Prime riflessioni in ordine alla portata della sentenza della Corte Costituzionale n. 251 del 30 novembre 2016 sugli obblighi previsti dal nuovo T.U. delle società partecipate dagli enti pubblici e, segnatamente, sull’obbligo di adeguamento degli statuti societari.

 

La sentenza della Corte Costituzionale n. 251 del 09 novembre 2016, depositata il 25 novembre 2016 e pubblicata il successivo 30 novembre, ha dichiarato l’illegittimità costituzionale di alcune norme contenute nella legge delega n. 124 del 07/08/2015, tra cui “l’art. 18, lett. a), b), c), e), i), l) e m), numeri da 1 a 7, nella parte in cui, in combinato disposto con l’art. 16, commi 1 e 4, della medesima legge n. 124 del 2015, prevede che il Governo adotti i relativi decreti legislativi attuativi previo parere, anziché previa intesa, in sede di Conferenza unificata”.

▸ ESTRATTI DEL DATASET

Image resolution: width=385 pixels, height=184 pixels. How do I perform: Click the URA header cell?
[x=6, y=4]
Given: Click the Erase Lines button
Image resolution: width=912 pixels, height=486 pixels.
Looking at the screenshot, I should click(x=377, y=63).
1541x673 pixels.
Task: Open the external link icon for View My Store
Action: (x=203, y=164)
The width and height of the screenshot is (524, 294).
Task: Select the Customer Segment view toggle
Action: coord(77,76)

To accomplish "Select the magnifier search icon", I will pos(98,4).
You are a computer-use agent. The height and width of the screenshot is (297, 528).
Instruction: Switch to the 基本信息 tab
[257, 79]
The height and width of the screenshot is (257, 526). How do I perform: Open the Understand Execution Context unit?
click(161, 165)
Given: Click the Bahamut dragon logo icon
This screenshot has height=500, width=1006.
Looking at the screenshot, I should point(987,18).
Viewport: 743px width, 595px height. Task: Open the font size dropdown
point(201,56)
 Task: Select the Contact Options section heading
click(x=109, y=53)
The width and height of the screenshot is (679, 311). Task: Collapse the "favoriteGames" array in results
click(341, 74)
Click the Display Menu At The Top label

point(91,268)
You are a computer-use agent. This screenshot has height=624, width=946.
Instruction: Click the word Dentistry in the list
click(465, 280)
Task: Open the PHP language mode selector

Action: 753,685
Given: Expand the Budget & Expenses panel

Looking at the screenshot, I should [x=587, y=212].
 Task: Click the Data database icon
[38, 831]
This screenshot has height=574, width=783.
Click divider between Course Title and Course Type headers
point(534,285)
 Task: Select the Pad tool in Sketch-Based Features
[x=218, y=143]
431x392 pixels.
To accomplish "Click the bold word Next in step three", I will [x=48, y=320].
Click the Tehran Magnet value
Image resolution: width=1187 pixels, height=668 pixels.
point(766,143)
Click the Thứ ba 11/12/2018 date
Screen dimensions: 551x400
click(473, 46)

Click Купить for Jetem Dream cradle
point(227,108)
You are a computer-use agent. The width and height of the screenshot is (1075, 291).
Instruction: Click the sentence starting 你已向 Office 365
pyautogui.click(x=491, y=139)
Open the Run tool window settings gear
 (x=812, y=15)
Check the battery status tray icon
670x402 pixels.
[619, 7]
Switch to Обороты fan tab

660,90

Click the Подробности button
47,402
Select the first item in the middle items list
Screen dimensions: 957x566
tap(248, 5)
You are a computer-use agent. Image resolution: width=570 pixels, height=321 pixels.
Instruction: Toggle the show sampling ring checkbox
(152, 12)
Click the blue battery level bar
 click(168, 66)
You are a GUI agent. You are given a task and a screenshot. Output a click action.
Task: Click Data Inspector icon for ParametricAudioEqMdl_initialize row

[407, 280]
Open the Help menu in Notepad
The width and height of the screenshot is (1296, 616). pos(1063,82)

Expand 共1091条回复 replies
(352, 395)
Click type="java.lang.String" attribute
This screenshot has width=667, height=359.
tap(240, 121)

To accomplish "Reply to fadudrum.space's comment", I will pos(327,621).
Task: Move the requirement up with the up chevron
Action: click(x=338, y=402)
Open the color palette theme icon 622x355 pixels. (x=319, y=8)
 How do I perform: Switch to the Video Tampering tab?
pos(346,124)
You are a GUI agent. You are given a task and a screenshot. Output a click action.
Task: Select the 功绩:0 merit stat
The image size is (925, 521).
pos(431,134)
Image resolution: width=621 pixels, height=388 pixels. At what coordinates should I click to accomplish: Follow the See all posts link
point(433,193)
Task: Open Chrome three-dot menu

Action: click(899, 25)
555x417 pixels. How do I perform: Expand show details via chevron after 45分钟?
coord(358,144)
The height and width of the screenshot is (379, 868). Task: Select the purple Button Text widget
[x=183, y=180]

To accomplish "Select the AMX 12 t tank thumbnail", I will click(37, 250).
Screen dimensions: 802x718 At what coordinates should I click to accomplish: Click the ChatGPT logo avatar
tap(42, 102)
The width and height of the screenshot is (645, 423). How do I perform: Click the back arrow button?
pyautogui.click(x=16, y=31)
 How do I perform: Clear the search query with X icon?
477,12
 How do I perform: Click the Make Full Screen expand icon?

▸ COSA FARE
Per favore, riscrivi il brano sulla sentenza della Corte Costituzionale tra "Prime riflessioni in" e "degli statuti societari.", estremi inclusi, cambiando "statuti societari" in "atti costitutivi".

▸ RISPOSTA
Prime riflessioni in ordine alla portata della sentenza della Corte Costituzionale n. 251 del 30 novembre 2016 sugli obblighi previsti dal nuovo T.U. delle società partecipate dagli enti pubblici e, segnatamente, sull’obbligo di adeguamento degli atti costitutivi.